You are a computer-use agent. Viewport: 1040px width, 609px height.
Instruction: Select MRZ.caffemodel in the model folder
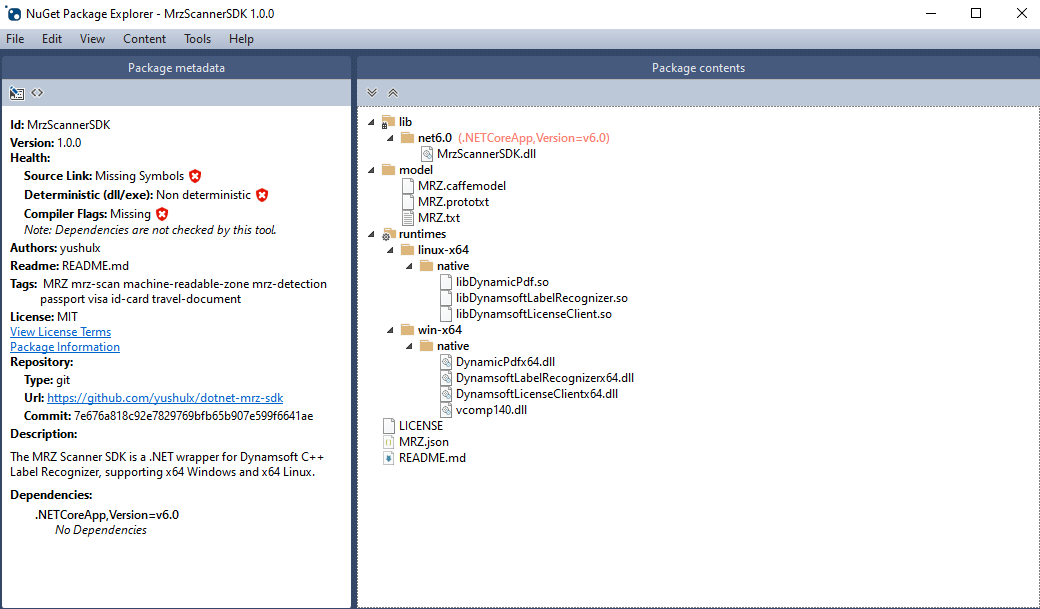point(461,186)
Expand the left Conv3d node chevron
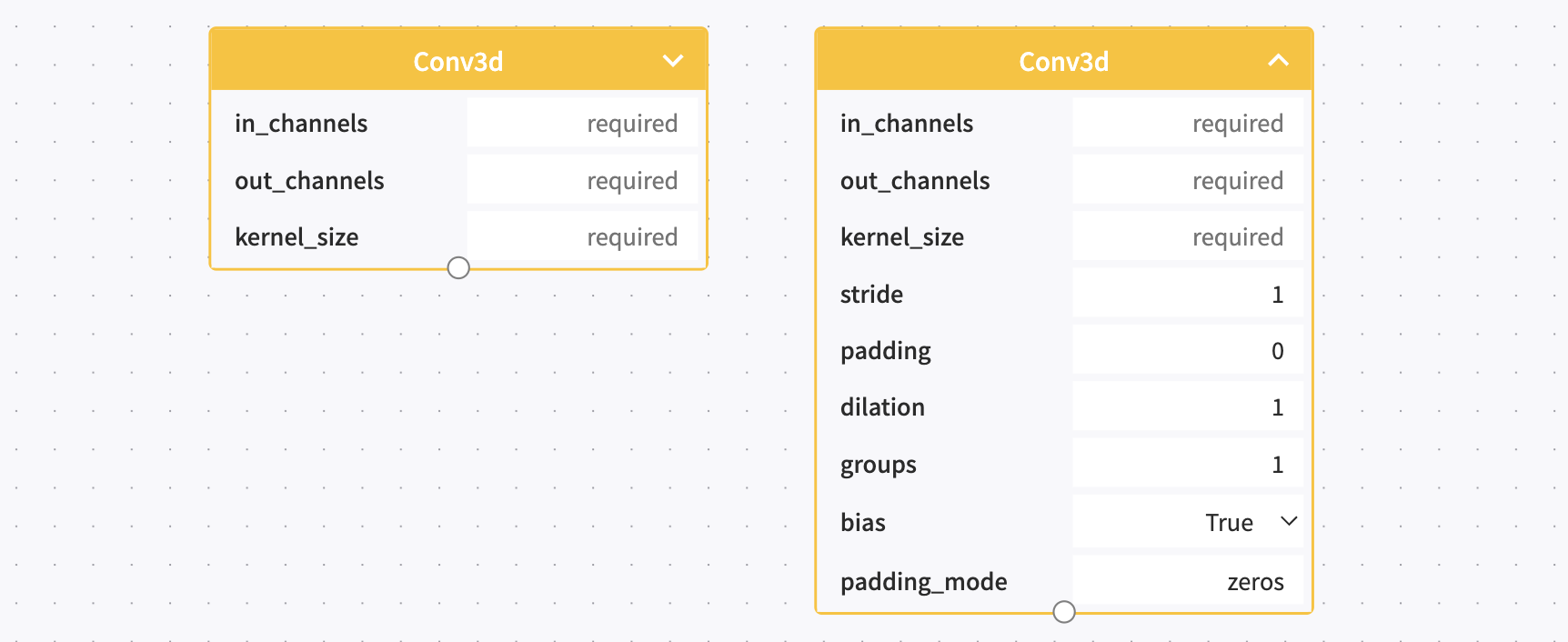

++++++

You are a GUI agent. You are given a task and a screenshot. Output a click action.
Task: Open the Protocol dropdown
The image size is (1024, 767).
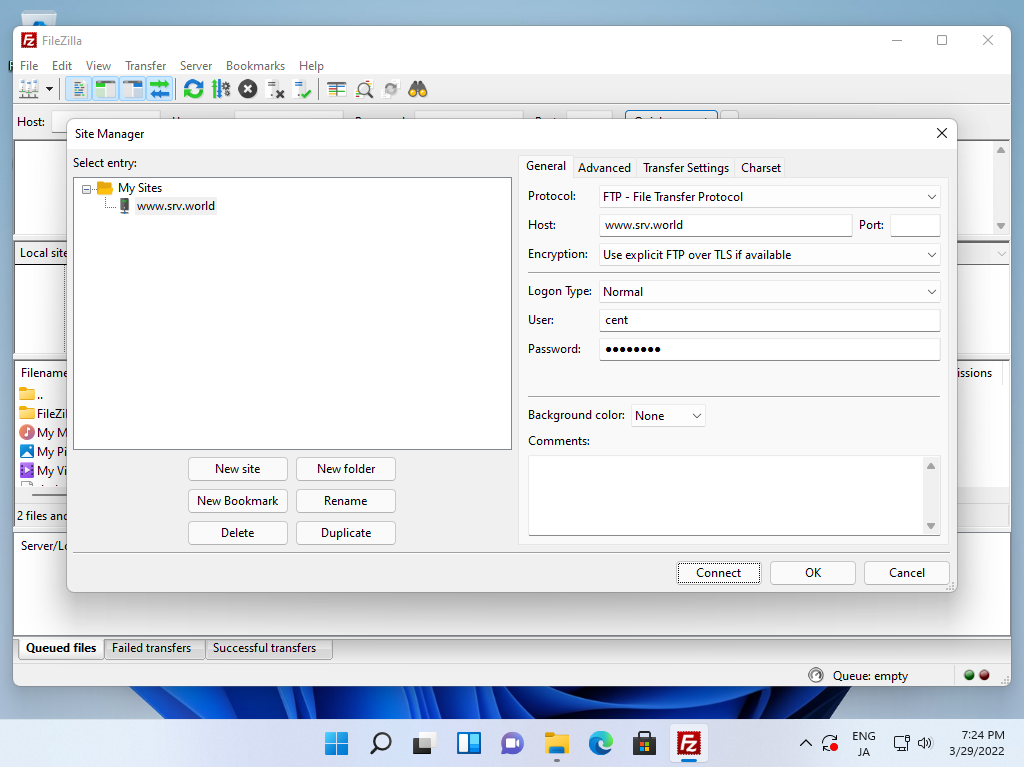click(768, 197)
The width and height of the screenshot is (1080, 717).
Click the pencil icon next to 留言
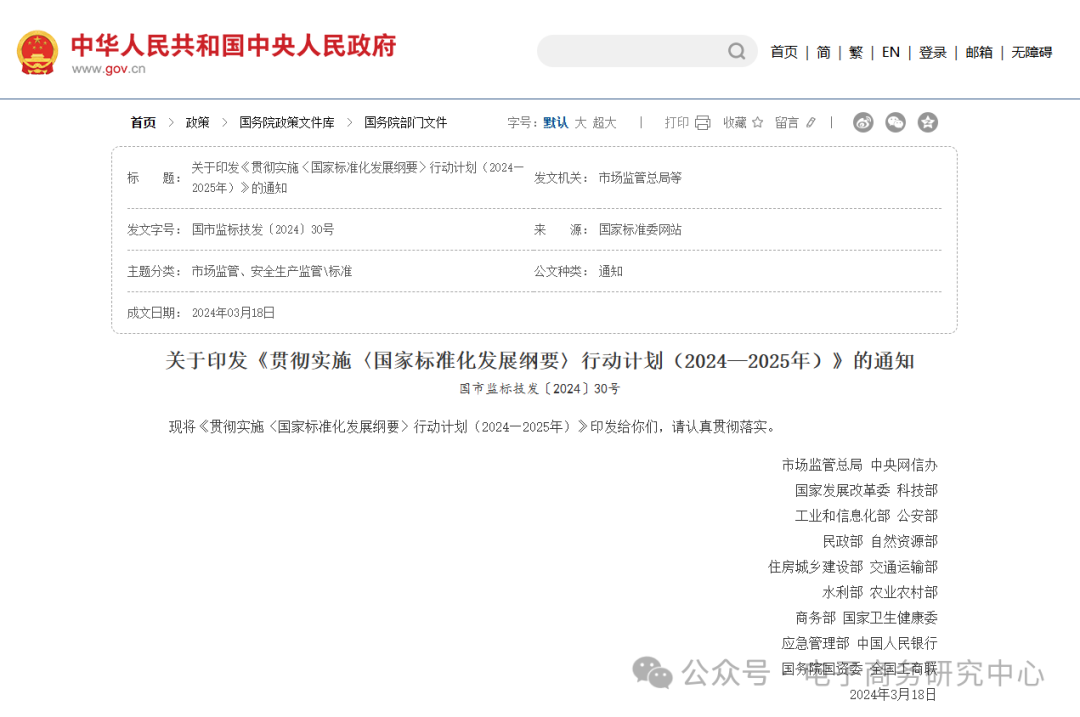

++++++

In the listing above, find the line containing "You are a computer-use" and the line containing "Expand the left Conv3d node chevron", then output those two lines and everything between them exactly as written, without the images.

You are a computer-use agent. Viewport: 1040px width, 609px height.
Instruction: Select MRZ.caffemodel in the model folder
point(461,186)
Expand the left Conv3d node chevron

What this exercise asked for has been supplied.